Wren House eyes core-plus growth after €750m sale

The managing director of the Kuwaiti infrastructure manager brushed off renationalisation threats in the UK, saying it is ‘a country where rule of law exists’.

Wren House Infrastructure is looking to step up its investment activity in the core-plus space following a €750 million sale of unregulated assets held by portfolio company Viesgo.

The infrastructure investment arm of the Kuwait Investment Authority this week sold Viesgo’s energy supply business to Repsol, alongside 700MW of hydropower assets and two combined cycle gas turbine plants with a total installed capacity of 1.6GW. The deal netted the group, and partner Macquarie European Infrastructure Fund 4, a total of €750 million.

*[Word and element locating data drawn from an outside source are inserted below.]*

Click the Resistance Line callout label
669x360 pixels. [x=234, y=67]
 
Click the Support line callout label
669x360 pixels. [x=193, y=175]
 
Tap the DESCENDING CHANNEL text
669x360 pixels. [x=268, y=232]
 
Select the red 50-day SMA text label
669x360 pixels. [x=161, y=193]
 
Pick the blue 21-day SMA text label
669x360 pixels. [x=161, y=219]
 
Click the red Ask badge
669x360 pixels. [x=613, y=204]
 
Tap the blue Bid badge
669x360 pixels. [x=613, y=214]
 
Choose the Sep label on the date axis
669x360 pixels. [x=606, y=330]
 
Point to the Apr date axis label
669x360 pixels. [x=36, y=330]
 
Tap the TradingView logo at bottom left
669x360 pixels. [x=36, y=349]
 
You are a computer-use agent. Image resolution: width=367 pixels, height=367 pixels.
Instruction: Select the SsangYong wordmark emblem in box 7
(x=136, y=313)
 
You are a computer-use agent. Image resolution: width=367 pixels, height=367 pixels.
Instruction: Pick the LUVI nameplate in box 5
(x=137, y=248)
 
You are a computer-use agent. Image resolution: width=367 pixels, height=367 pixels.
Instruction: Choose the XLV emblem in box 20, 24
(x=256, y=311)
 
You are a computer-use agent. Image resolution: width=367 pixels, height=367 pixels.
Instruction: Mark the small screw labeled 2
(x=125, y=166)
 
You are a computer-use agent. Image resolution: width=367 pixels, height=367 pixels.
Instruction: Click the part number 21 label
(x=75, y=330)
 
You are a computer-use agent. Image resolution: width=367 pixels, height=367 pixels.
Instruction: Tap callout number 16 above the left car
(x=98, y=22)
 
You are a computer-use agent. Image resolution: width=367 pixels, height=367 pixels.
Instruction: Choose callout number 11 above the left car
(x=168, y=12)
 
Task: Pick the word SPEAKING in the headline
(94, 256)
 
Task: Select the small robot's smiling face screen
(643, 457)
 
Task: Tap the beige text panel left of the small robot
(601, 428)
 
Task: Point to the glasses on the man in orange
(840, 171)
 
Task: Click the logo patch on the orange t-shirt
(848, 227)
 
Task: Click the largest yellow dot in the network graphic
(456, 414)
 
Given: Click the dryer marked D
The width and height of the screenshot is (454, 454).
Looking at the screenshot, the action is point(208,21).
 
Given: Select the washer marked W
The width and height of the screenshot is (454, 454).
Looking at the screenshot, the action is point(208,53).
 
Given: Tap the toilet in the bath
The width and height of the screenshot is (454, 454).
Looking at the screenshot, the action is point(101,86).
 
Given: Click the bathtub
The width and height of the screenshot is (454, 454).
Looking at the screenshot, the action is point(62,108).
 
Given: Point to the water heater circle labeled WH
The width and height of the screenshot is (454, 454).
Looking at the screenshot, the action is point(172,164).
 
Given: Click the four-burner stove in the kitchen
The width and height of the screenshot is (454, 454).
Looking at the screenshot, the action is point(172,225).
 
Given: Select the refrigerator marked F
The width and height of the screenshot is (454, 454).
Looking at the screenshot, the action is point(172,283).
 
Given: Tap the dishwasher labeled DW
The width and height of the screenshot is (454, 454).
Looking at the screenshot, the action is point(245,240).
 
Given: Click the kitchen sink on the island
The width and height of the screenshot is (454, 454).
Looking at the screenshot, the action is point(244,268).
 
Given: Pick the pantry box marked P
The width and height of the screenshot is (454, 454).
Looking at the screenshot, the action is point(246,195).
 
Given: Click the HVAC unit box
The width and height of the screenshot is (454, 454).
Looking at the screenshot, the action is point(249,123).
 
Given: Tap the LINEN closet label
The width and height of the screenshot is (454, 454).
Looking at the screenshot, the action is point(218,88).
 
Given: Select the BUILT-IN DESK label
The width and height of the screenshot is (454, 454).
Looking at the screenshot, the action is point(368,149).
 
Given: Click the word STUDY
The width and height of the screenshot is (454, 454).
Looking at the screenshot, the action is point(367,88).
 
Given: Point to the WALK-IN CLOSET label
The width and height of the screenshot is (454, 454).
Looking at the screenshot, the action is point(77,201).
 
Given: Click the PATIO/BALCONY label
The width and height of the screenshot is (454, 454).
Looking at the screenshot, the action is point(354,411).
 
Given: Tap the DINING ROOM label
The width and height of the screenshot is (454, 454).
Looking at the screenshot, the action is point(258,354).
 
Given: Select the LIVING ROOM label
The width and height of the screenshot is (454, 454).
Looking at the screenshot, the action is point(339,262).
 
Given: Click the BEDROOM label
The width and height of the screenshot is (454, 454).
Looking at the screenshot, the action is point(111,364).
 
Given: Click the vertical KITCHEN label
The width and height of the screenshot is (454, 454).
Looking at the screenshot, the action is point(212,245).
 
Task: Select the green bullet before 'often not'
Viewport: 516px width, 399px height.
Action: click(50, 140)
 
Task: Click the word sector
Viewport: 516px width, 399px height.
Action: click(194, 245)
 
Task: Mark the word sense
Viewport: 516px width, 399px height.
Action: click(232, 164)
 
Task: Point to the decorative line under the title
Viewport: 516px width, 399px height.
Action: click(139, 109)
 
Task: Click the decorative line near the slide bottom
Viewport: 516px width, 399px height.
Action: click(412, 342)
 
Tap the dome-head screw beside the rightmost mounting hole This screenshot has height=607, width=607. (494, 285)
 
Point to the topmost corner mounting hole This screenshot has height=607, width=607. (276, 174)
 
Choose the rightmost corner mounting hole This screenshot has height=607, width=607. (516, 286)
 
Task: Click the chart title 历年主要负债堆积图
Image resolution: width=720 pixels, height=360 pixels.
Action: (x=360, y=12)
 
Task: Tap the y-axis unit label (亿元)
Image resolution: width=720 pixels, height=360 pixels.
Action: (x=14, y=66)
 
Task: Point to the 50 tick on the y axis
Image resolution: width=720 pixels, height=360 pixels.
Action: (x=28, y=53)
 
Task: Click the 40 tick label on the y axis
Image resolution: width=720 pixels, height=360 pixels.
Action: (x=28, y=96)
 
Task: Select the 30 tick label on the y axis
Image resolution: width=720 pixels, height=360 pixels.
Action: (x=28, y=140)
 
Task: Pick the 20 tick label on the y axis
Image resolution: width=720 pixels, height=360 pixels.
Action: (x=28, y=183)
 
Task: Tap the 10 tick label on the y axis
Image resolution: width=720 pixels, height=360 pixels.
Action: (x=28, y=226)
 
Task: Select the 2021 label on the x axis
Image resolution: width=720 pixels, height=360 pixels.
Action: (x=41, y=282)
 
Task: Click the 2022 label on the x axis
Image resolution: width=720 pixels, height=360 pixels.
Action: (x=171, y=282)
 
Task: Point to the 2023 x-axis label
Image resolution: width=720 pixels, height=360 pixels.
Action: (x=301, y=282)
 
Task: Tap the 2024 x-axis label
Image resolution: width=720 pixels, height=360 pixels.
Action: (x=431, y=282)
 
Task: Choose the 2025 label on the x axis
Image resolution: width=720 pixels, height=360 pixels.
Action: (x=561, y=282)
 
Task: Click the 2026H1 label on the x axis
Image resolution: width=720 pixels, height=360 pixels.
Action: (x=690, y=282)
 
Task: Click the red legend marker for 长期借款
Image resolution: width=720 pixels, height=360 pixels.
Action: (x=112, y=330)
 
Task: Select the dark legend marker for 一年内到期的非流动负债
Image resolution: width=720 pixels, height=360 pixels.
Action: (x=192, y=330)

The duo will retain the regulated assets of Viesgo, including electricity distribution and renewable power, although Wren House is now looking beyond the core infrastructure space it has typically invested in.

“We’re spending a lot of our time on the core-plus space in healthcare and education infrastructure, on top of the usual core definition of infrastructure,” Hakim Drissi, managing director of Wren House, told Infrastructure Investor.

He added that the group has also been analysing investments in the midstream energy and telecoms sectors, the latter of which saw Wren House attempt to acquire UK-based fibre and cloud-services operator Interoute before its $2.3 billion sale to GTT communications last month.

The moves are attempts to build a portfolio which, since its formation in 2013, has added high-profile assets such as Thames Water, London City Airport and Associated British Ports, teaming up with the likes of Global Infrastructure Partners, Macquarie and CPPIB.

“We could potentially come in where [a fund] will come to maturity and we feel we can be the natural owners of these assets and replace those existing shareholders effectively,” Drissi said. “It’s an alternative.

“[With Viesgo] we felt the value-add of selling this business to Repsol made a lot of sense for the business, for its employees and for our reputation. We’ve passed the baton on to someone who knows the business, who is local, who understands the traditions and who will look after the business.”

Drissi also remains undeterred by some of the risks facing Wren House’s assets, including the prospect of a renationalisation of Thames Water, should the opposition Labour party gain power in the UK.

“As a long-term investor we’ve been comfortable investing in the [water] sector,” he explained. “What you’re seeing today in the political environment that could affect our investments is a point in time. So, if you look at that over a 30-year period, you can take a view that the UK is a country where rule of law exists, where capitalism exists, while at the same time providing services to consumers.”

Drissi also described London City and ABP as “transport assets which are unusually perpetual” compared with others available in the sector and that potential risks posed by Brexit are offset by the strong fundamentals for the assets.

Wren House this year completed its first mezzanine investment, providing a loan to Turkish energy group Zorlu, although Drissi expects equity will remain the dominant part of the business. Wren House has invested about $4 billion of equity and debt since 2013.